[The task]:
Return each line exactly, from the one that has "Where should I" through the end of the entries, both ends included. Pictures do not belong.

[Data provided]:
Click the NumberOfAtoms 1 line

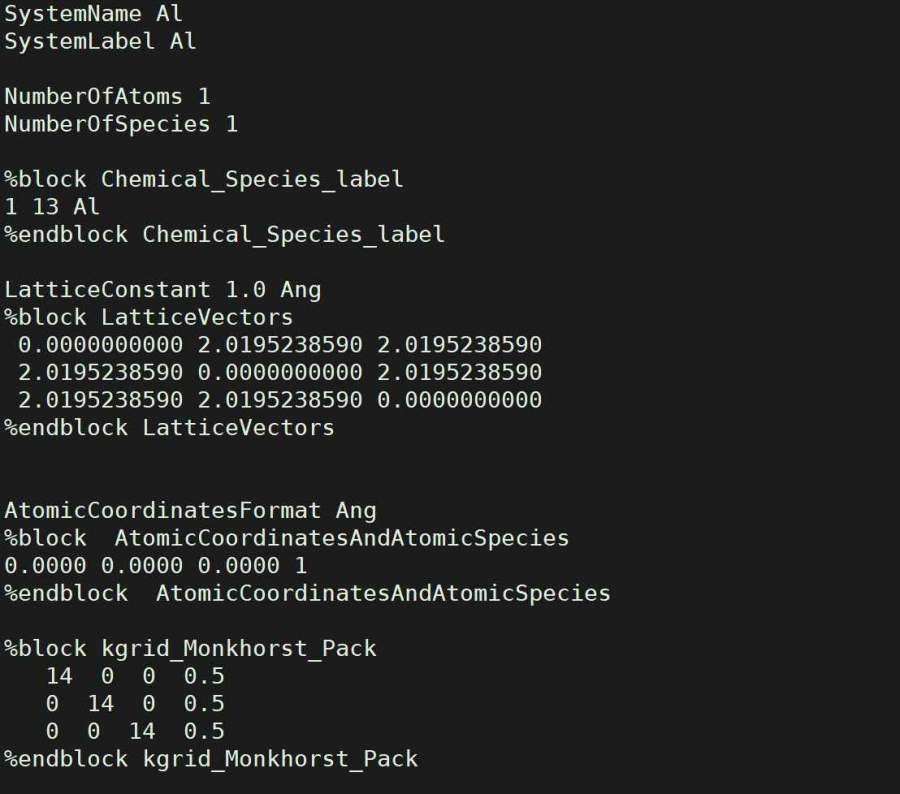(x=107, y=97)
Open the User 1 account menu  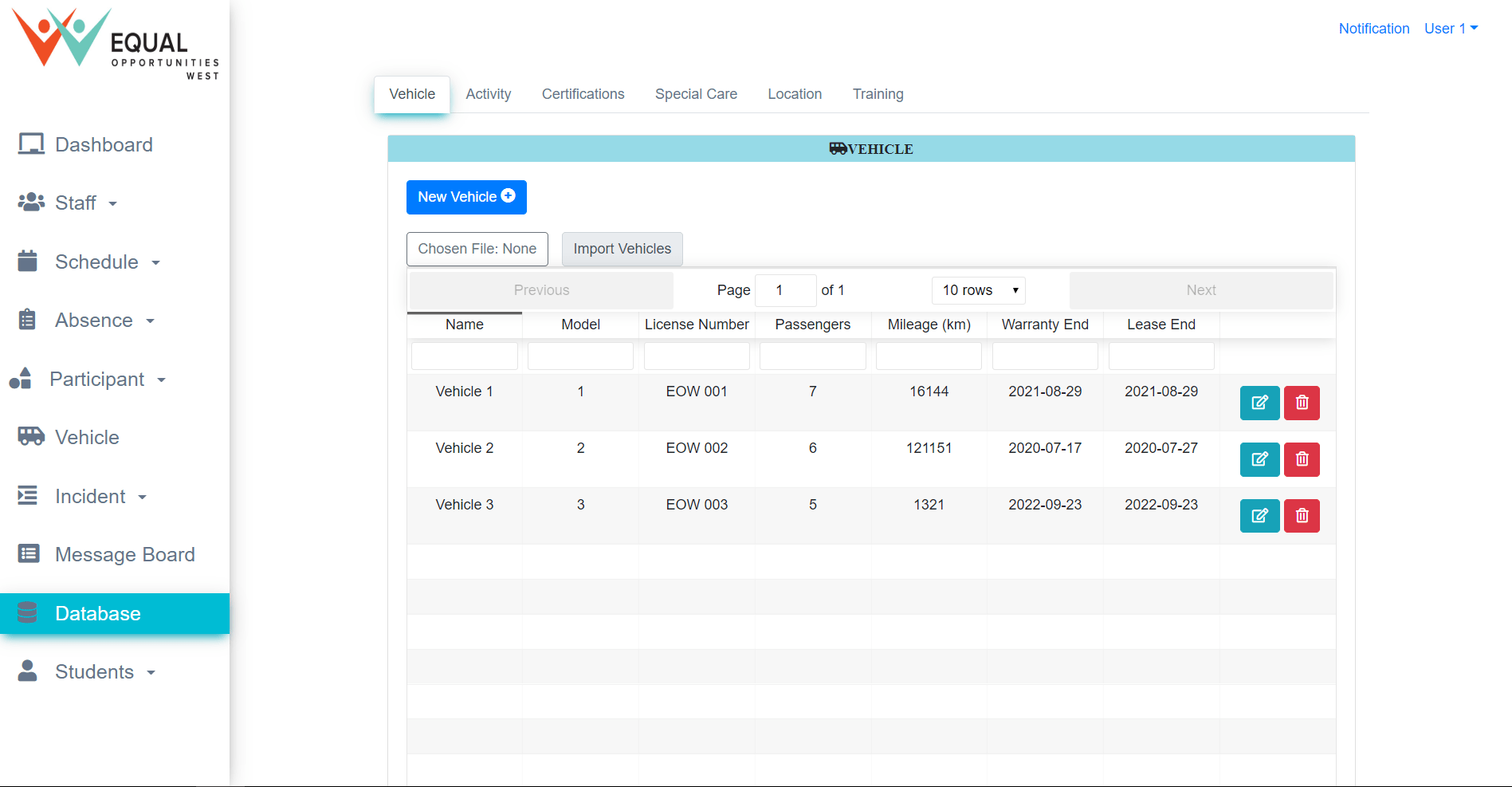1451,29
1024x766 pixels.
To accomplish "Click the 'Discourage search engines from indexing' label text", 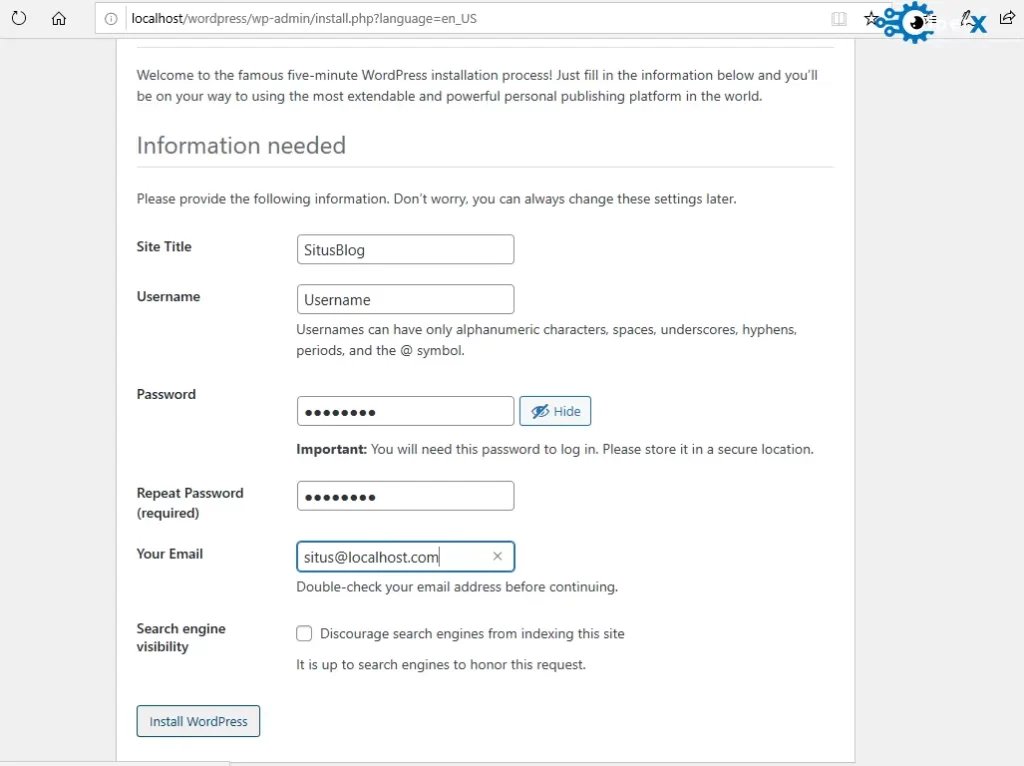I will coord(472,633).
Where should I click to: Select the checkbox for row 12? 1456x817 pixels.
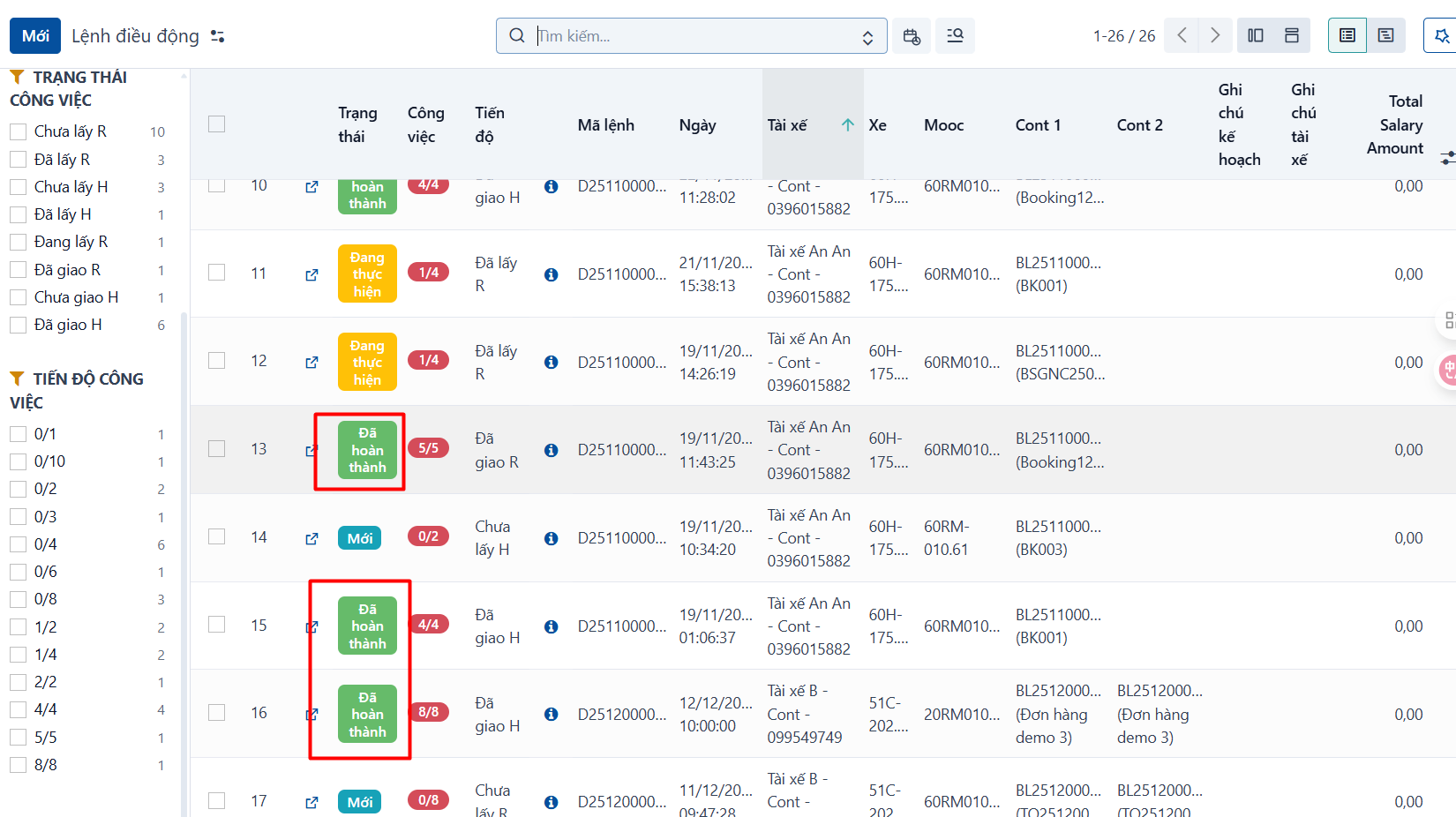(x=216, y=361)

[Solution for this exercise]:
Where should I click to: Select the checkbox for row 12? 1456x817 pixels.
(x=216, y=361)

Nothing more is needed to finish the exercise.